**Written instruction:**
Shift every coordinate in the answers up by 40 and give the items again, requests included, from the line with "The width and height of the screenshot is (408, 355)." to the line with "click(x=374, y=343)". Leave the pictures out.

**Dataset entries:**
********************
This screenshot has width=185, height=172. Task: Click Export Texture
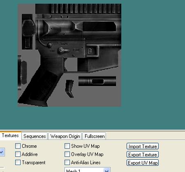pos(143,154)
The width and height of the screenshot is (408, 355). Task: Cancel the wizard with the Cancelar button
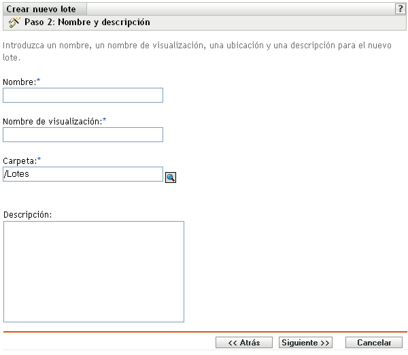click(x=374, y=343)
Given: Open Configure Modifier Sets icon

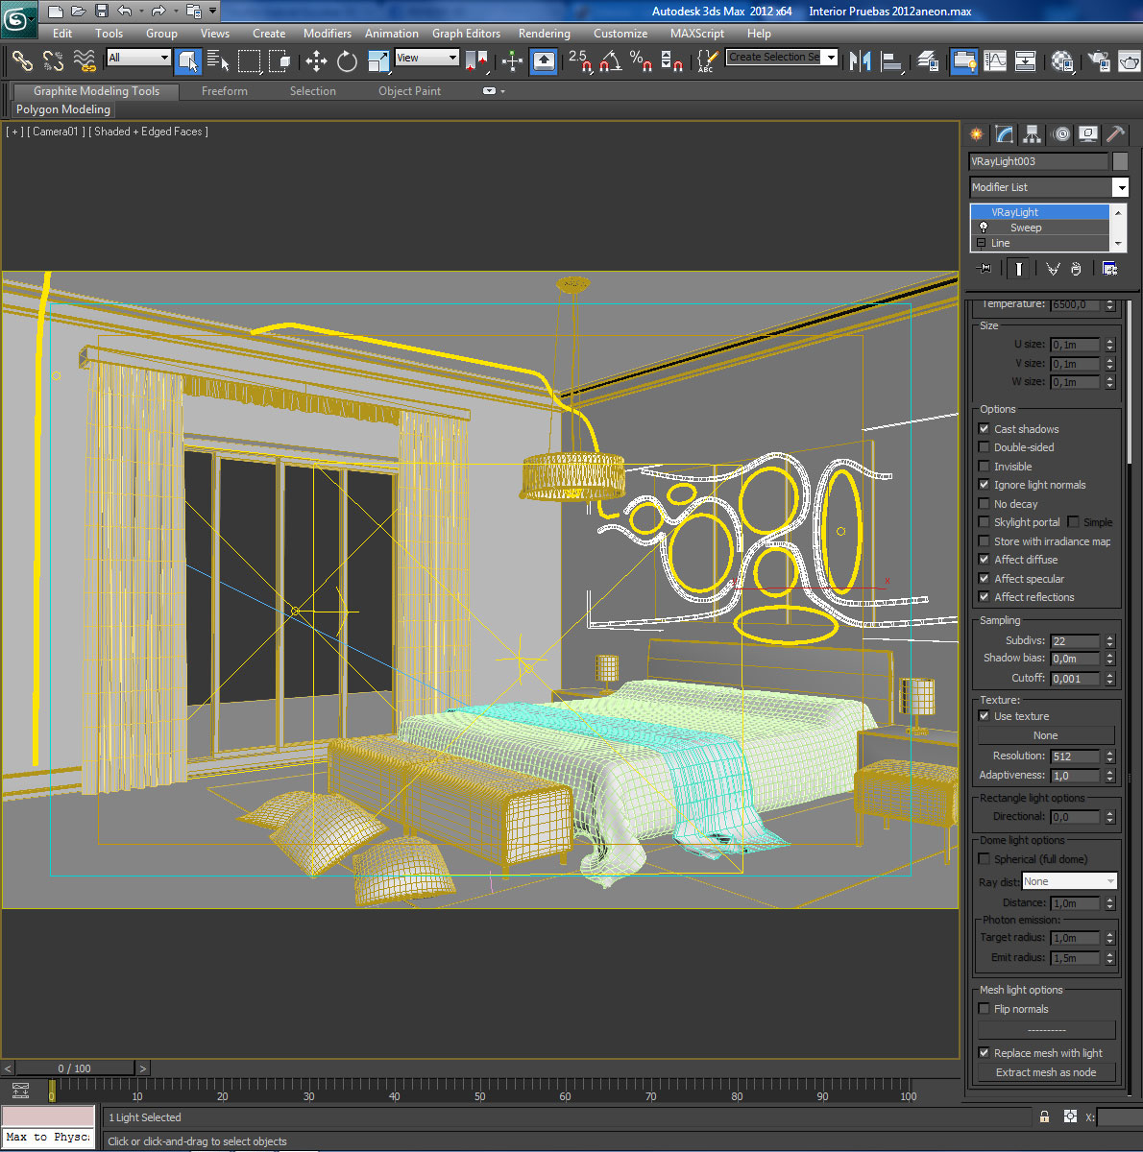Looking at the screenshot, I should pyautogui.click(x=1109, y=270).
********************
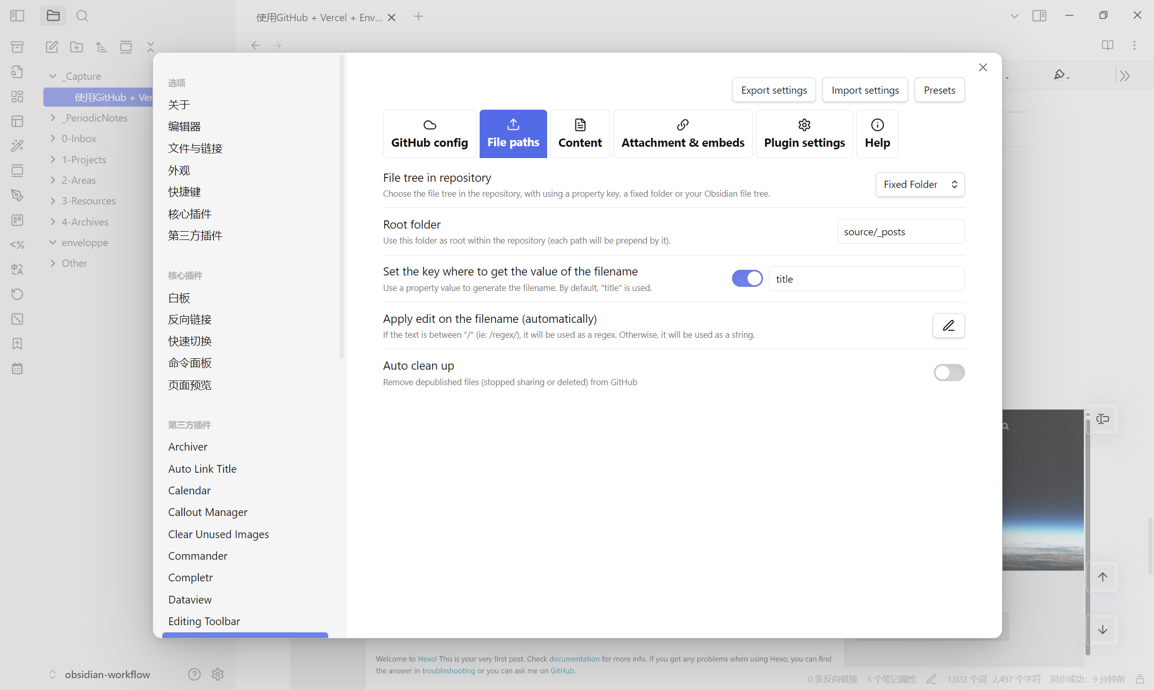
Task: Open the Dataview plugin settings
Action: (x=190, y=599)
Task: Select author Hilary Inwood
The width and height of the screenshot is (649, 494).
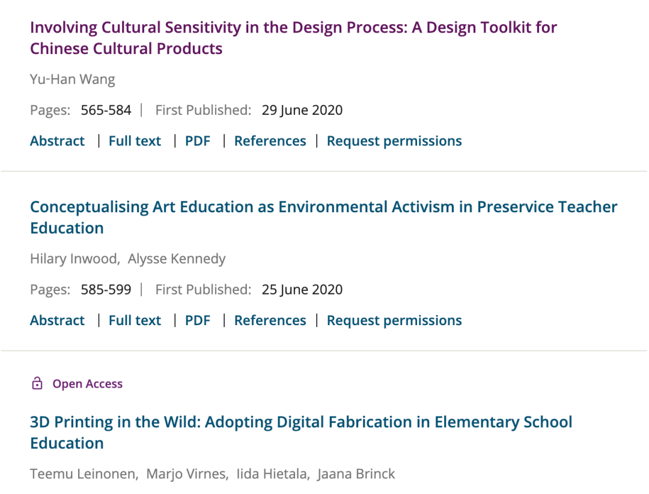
********************
**Exercise response:**
The width and height of the screenshot is (408, 355). Task: Cancel the wizard with the Cancelar button
click(x=414, y=383)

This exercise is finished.